Im a noob myself but i would suggest smoothing that area out by holding shift and clicking.

If you turn on Frame you will see the problem.
Do this by hitting Shift-F while in Edit Mode.
You answered the question when you said topology.
A sphere has poles at each end that are Triangles.
Triangles always cause this pinching effect.
And if you try and smooth them out, it will get worse.

Try starting with a plain low-res Cube…

Having a good distribution of polygon density is hugely important as you’ve started to notice. There are many different of ways to work good topology into your model. Using the smooth brush can help in certain situations, but can be a bit of a brute force method as it averages the position of your vertices in 3D space, thus also wiping out any detail you’ve laboured to put into the sculpt.
One way would be to utilize the Nudge brush. If you turn the Polyframe display mode as Xsmoke suggested you’ll get a good idea of the distribution of your polygons. With the Nudge brush you can move the vertices of polygons along the surface of the model without the shape being affected (to a degree). This way, with a bit of effort you can redirect where dense areas of polygons are occuring. I use this method a lot in the beginning of a sculpt started from a base mesh that has little concern for proper edge flow.
The nudge brush will only get you so far though as it cannot change poorly laid out edge flows (such as a head sculpt started from a sphere).
For the most optimum way of redistributing your topology ZBrush offers retopology tools. Search for ‘retopology’ here on the forums and you’ll find heaps of info on the subject.

Take a look at the TOOL > Geometry > Reproject-Higher-Subdivide Button (hold down shift and cursor over the button to see popup help as to what it does and how to use it…)

Note that you need to set the Sdiv slider below highest subdivisions to make the button clickable.
Sven

Thank you all for your suggestions. I’ll spend some time to explore all the ideas, some of which I don’t understand at all, yet.
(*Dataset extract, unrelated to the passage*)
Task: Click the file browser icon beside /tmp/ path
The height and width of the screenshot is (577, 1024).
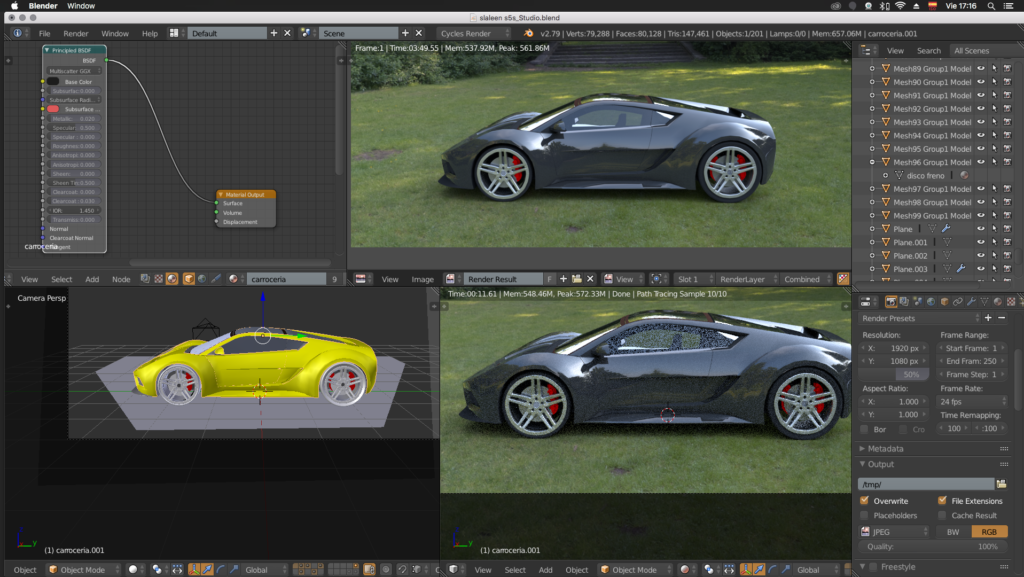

It would be real nice (and perhaps it is already possible in ZB?) to be able to select (paint) an area and say ‘replace all the vertices in this with a uniform flat grid’. I suppose such a grid will not have the proper flow for animation purposes. But for pure sculpting it would look fine and work well for subsequent sculpting. The ‘flatten’ brush doesn’t quite do it, as it simply squashes overlapping folds even closer together, without getting rid of the folded over vertices.

Maybe re-topologizing will achieve something to that effect. But I’ve read the beginning of the topology section of the manual and it is very vague, at least to a newbie. There are no diagrams and no examples. But a manual is mainly read by newbies! Oh well, I’m sure all the struggles will be worth it, judging from the great work ZB users have created!